Truly the kiss that is common both to him who kisses and to him who is kissed. Hence the bride is satisfied to receive the kiss of the Bridegroom, though she be not kissed with his mouth. For her it is no mean or contemptible thing to be kissed by the kiss, because it is nothing less than the gift of the Holy Spirit. If, as is properly understood, the Father is he who kisses, the Son he who is kissed, then it cannot be wrong to see in the kiss the Holy Spirit, for he is the imperturbable peace of the Father and the Son, their unshakable bond, their undivided love, their indivisible unity.Footnote 69

Bernard explains that the bride-soul cannot be kissed directly by the mouth of God the Father, because this kiss is solely accessible by the Son. The kiss, which is the expression of the unity between Father and Son, is the Holy Spirit. The description of the Holy Spirit as “the imperturbable peace of the Father and the Son, their unshakable bond, their undivided love, their indivisible unity” seems to be very close to Zohar’s “companionship, cleaving, wholeness of all” designating the four spirits which are identical with the four letters of the word “love”: “imperturbabilis pax” could easily correspond to שלימו דכלא, with regard to the interchangeability of שלום and שלמות in mystical texts; “gluten firmum” seems to correspond to חברותא foregrounding the meaning of joining; “individuus amor” parallels the “one love” to which the spirits in the Zoharic homily unite, “indivisibilis unitas” the clinging union דבקותא.

The affinity between the Zoharic imagery of the kiss and an ensemble of aspects in Bernard’s exegesis of the opening verse of the Song of Songs is so great that it is reasonable to assume the influence of this Christian source on the Zoharic text, even though the particular conduit of Bernard’s sermons cannot be demonstrated. The Zoharic statement that the cleaving to the King is to be accomplished through the Son seems to echo the Christian idea and terminology, all the more so when we find this concept at the very heart of Bernard’s kiss symbolism. Bernard’s identification of the kiss with the Holy Spirit is reminiscent of the link between “spirit” and the kiss already in earlier Kabbalistic commentaries. As we have seen, R. Ezra identifies the kiss with the bestowing of the holy spirit on the soul. Ibn Sahula renders the supreme kiss as the “emanation of the spirit from its origin.”

Conclusion

The adaptation of philosophical concepts and terminology was an essential element in the consolidation of early Kabbalistic systems and continued to take place in the following generations of Kabbalists. In order to demonstrate the formation of a specific structure of ideas and their dynamics within Kabbalistic theosophy, the Zoharic imagery of the kiss has been situated here within the context of numerous sources from which the Zohar has probably drawn its key elements.

_LIST OF TASKS:_
1 > In the passage on Bernard and the Zohar, what does R. Ezra identify the kiss with?
2 > Please swap "dropdown" for "menu" in the rows from the line with "Where should I click to: Click the Measured" up to and including the line with "click(470, 84)", and return only those lines.

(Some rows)

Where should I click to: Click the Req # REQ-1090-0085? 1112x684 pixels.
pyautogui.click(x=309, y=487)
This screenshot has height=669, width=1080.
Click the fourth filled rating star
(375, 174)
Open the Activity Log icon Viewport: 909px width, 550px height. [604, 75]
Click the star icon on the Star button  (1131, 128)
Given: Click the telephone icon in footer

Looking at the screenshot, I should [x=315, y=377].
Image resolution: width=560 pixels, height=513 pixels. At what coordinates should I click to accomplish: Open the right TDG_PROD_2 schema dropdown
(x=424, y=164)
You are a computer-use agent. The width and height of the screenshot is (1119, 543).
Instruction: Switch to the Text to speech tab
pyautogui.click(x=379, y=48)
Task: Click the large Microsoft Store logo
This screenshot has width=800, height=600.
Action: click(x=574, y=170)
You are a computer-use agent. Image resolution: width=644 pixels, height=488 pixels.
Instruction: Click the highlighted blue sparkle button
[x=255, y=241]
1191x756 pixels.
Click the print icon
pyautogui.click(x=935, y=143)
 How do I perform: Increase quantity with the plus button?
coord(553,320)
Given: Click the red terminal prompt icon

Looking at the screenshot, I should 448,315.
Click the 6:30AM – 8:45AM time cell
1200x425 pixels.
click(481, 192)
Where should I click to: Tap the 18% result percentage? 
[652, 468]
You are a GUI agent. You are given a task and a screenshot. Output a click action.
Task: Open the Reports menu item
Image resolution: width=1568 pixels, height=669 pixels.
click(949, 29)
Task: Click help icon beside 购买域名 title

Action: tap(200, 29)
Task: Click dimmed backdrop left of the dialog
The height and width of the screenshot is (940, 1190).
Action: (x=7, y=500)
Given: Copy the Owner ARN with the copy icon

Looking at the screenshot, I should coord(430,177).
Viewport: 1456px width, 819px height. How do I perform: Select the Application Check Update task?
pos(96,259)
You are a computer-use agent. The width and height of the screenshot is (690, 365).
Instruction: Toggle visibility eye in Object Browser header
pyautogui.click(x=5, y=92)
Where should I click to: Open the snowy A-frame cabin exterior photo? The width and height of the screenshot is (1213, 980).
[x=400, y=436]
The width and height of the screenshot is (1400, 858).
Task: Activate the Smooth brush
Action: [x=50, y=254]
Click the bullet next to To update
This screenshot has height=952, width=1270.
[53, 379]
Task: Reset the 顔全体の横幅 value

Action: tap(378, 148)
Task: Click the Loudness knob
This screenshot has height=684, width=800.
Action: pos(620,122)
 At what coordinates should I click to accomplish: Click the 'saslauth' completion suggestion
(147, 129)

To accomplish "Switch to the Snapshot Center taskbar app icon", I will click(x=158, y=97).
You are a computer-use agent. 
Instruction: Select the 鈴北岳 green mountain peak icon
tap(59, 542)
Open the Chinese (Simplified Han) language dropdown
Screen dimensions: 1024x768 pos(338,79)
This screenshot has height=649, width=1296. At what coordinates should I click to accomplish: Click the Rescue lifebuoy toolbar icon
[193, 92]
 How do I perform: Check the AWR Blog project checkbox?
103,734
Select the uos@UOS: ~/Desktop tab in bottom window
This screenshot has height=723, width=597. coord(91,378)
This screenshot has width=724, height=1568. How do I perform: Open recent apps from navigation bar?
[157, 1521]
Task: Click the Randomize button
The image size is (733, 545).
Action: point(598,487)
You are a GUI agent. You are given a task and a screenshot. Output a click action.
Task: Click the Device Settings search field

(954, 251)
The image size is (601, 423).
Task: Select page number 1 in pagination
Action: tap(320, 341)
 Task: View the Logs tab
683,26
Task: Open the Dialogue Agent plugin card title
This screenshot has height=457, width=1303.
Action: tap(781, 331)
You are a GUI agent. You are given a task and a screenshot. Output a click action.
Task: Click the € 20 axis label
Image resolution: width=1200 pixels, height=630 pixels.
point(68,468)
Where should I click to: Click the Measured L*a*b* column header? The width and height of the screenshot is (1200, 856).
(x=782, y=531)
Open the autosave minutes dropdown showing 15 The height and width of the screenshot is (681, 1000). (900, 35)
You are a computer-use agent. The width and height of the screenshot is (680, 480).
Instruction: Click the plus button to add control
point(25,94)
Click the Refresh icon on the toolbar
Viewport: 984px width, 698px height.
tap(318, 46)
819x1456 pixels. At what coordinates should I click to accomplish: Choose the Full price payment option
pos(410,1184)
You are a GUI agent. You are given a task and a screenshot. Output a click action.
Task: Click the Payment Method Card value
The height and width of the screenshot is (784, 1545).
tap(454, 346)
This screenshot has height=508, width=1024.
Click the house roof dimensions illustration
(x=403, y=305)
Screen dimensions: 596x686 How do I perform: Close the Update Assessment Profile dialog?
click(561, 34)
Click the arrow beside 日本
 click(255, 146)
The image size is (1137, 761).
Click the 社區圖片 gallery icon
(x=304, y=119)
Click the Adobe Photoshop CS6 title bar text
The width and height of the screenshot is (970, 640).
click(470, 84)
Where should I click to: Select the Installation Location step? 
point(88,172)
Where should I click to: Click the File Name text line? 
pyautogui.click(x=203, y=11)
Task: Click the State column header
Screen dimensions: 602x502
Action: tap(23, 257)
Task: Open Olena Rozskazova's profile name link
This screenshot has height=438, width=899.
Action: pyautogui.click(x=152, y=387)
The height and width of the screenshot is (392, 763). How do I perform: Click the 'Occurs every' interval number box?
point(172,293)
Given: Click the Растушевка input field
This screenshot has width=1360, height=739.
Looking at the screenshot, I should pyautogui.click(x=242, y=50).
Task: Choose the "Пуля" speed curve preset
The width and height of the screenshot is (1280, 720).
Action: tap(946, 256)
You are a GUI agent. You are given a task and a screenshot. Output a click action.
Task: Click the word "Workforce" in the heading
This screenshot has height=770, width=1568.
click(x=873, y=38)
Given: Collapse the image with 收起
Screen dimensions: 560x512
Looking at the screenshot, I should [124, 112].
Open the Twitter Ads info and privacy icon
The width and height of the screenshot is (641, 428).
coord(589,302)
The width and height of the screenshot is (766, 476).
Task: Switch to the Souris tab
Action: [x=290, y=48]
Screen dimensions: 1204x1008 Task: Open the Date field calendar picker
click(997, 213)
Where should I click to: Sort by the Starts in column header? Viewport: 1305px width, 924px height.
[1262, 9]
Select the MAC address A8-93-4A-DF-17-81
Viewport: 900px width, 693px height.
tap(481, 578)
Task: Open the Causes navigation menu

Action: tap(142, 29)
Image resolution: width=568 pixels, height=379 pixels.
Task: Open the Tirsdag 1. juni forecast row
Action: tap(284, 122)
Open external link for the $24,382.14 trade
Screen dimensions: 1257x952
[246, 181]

_TASK-BY-TASK RESULTS:_
1 > R. Ezra identifies the kiss with the bestowing of the holy spirit on the soul.

2 >
Where should I click to: Click the Measured L*a*b* column header? The width and height of the screenshot is (1200, 856).
(x=782, y=531)
Open the autosave minutes menu showing 15 The height and width of the screenshot is (681, 1000). (900, 35)
You are a computer-use agent. The width and height of the screenshot is (680, 480).
Instruction: Click the plus button to add control
point(25,94)
Click the Refresh icon on the toolbar
Viewport: 984px width, 698px height.
tap(318, 46)
819x1456 pixels. At what coordinates should I click to accomplish: Choose the Full price payment option
pos(410,1184)
You are a GUI agent. You are given a task and a screenshot. Output a click action.
Task: Click the Payment Method Card value
The height and width of the screenshot is (784, 1545).
tap(454, 346)
This screenshot has height=508, width=1024.
Click the house roof dimensions illustration
(x=403, y=305)
Screen dimensions: 596x686 How do I perform: Close the Update Assessment Profile dialog?
click(561, 34)
Click the arrow beside 日本
 click(255, 146)
The image size is (1137, 761).
Click the 社區圖片 gallery icon
(x=304, y=119)
Click the Adobe Photoshop CS6 title bar text
The width and height of the screenshot is (970, 640).
click(470, 84)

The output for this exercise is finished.